Les poules accoururent, les poussins accoururent et vous le savez bien, dès que l'un se met à courir les autres font de même. Les poules caquetaient, les poussins caquetaient et regardaient le coq avec admiration. Ils en étaient fiers, il était de leur famille.

– Cocorico! chanta-t-il. Les poussins deviendront bientôt de grandes poules, il me suffit d'en parler à la basse-cour du monde.

Et les poules caquetèrent et les poussins piaillèrent.

Le coq leur annonça la grande nouvelle.

– Un coq peut pondre un oeuf! Et savez-vous ce qu'il y a dans un tel oeuf? Un basilic! Personne ne supporte le regard d'un basilic! Les hommes le savent, vous le savez aussi, et maintenant vous savez tout ce que j'ai en moi! Je suis un gaillard, je suis le meilleur coq de toutes les basses-cours du monde!

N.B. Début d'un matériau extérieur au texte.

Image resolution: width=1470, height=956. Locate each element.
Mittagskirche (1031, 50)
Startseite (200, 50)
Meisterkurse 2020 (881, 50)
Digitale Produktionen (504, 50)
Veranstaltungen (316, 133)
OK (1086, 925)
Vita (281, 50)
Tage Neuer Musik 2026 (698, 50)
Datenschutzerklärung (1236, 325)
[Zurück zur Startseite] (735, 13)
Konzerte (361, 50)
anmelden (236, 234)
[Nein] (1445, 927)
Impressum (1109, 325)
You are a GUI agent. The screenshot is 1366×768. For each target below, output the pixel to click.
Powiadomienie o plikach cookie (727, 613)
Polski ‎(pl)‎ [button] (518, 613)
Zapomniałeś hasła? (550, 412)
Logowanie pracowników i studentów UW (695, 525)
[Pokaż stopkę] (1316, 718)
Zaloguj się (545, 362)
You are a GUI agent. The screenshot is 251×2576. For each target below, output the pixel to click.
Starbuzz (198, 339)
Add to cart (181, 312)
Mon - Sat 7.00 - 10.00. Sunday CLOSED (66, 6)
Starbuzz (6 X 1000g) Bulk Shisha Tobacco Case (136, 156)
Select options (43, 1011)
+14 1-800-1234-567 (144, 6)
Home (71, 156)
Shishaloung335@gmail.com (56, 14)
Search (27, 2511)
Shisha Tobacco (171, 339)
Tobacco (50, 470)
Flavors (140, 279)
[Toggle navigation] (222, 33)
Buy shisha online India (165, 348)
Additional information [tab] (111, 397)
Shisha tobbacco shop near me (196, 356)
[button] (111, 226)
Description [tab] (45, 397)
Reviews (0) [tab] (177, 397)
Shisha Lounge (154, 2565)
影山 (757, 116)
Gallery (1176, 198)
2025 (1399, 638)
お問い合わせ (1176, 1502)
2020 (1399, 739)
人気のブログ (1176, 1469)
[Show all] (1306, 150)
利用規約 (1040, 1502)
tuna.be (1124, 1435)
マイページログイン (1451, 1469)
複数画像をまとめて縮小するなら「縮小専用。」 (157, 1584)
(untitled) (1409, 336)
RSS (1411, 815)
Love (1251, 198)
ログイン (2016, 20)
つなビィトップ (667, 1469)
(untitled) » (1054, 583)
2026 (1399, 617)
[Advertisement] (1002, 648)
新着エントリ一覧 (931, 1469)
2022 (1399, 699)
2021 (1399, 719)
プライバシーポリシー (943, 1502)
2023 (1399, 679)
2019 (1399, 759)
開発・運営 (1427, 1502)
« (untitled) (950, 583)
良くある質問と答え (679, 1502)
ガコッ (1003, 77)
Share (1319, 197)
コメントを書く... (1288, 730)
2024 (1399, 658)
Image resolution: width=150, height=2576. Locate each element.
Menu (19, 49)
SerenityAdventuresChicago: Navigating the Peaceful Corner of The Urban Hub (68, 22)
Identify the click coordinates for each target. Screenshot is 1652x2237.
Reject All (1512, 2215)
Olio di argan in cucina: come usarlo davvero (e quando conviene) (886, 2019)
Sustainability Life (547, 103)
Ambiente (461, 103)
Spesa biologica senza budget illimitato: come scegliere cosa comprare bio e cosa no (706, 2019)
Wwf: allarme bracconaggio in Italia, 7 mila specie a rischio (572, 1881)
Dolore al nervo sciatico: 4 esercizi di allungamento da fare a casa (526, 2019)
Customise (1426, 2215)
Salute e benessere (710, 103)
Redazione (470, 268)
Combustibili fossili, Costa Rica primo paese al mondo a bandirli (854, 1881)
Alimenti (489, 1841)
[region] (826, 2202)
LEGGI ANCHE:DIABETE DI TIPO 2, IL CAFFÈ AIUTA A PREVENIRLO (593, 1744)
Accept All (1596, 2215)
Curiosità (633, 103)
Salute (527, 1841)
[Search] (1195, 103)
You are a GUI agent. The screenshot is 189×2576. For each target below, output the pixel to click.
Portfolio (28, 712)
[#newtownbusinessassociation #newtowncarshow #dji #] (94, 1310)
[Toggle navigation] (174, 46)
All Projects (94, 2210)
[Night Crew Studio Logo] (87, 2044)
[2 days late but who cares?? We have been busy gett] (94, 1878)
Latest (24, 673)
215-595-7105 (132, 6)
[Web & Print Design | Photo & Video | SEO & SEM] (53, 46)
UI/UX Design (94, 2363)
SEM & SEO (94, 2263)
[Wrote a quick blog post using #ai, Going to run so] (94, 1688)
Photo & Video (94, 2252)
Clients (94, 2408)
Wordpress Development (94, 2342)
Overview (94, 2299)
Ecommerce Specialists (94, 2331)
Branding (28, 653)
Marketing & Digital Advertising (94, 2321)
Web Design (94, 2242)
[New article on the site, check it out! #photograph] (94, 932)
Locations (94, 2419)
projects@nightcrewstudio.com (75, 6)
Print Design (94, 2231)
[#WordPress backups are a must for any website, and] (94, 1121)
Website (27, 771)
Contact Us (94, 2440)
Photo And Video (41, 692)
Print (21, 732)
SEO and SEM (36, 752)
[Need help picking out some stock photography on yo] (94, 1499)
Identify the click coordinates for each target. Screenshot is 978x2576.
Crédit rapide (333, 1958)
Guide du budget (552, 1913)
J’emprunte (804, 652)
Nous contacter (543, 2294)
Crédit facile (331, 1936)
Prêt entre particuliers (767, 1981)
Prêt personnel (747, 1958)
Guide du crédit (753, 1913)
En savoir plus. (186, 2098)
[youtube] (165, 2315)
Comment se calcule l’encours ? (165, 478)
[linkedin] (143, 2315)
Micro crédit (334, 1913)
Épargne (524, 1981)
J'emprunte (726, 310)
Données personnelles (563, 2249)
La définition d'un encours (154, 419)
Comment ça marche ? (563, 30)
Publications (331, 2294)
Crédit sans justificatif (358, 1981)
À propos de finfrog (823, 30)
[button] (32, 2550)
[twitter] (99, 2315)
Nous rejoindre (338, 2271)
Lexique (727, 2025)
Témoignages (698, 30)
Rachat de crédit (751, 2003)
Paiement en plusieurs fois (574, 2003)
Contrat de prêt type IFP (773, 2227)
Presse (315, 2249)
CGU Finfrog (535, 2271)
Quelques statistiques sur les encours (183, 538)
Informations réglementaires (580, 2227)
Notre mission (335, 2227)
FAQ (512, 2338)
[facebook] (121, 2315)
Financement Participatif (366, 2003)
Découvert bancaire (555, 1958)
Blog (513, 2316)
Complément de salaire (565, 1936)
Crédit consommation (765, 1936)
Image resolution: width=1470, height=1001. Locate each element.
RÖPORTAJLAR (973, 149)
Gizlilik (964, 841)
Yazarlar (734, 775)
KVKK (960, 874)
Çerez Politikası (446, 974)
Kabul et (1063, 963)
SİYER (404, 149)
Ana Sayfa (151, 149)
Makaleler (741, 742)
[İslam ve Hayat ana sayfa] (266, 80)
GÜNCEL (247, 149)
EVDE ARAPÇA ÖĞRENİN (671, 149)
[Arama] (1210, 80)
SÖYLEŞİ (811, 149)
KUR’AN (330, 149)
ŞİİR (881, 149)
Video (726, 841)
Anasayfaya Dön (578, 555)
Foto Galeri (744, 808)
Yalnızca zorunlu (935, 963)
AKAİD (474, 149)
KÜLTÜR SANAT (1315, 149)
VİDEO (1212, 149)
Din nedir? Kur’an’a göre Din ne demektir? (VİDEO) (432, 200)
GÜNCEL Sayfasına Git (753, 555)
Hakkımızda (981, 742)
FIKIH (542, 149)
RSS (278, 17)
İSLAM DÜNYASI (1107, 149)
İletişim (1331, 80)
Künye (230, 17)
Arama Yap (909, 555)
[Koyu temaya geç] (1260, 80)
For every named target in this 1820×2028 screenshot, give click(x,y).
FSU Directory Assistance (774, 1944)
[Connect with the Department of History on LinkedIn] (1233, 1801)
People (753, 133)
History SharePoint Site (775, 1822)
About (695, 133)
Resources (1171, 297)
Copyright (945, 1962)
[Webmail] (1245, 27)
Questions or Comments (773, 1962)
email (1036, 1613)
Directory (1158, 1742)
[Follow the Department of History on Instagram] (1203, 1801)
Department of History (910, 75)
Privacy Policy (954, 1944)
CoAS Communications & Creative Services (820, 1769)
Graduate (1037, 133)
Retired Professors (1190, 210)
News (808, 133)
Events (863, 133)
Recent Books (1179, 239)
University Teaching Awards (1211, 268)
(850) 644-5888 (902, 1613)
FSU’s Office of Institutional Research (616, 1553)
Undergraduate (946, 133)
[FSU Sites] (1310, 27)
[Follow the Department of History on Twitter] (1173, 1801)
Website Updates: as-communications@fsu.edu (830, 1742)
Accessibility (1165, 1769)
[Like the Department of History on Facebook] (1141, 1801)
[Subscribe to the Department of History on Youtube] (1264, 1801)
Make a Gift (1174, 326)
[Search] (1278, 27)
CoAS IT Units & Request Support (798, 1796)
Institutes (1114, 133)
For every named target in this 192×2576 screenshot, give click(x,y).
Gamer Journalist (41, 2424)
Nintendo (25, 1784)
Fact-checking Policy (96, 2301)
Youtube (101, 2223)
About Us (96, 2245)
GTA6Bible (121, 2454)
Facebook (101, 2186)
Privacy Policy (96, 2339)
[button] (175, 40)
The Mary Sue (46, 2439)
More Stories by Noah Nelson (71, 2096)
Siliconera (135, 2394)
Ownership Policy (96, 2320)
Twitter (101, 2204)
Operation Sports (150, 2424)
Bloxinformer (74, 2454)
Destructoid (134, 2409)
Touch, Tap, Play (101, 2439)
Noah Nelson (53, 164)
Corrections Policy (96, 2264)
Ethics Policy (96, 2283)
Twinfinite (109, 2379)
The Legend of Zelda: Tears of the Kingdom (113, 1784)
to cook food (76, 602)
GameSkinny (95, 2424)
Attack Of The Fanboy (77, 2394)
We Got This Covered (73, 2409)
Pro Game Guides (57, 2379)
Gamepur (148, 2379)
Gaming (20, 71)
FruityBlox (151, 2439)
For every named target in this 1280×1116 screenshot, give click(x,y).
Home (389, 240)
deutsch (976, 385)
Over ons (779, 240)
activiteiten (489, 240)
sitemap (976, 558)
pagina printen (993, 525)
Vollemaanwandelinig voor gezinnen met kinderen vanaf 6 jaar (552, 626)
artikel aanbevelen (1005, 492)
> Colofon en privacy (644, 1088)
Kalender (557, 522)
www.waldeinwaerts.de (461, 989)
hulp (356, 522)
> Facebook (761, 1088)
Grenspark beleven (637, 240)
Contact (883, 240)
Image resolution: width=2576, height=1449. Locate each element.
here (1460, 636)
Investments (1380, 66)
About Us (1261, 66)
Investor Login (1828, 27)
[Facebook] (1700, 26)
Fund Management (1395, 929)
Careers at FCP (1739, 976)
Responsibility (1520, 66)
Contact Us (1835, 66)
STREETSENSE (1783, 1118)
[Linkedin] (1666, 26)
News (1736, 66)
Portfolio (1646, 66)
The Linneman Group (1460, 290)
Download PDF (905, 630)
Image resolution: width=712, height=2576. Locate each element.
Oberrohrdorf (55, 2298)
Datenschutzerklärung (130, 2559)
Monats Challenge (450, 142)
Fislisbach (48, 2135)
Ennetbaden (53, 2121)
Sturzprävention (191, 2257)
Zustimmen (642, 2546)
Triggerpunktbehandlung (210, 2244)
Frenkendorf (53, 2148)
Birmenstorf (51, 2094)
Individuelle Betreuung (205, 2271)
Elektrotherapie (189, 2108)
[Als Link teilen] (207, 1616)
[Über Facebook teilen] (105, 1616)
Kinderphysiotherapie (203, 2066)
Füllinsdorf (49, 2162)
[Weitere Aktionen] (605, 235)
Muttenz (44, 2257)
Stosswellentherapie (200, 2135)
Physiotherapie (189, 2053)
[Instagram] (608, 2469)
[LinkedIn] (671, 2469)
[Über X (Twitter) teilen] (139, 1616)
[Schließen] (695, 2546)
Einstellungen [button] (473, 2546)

Et le coq agita ses ailes, secoua sa crête et chanta. Toutes les poules et tous les poussins en eurent froid dans le dos. Et ils étaient très fiers d'avoir un tel gaillard dans la famille, le meilleur coq de toutes les basses-cours du monde. Les poules caquetèrent, les poussins piaillèrent pour que même le coq de girouette les entende. Et il les entendit, mais cela ne le fit même pas bouger.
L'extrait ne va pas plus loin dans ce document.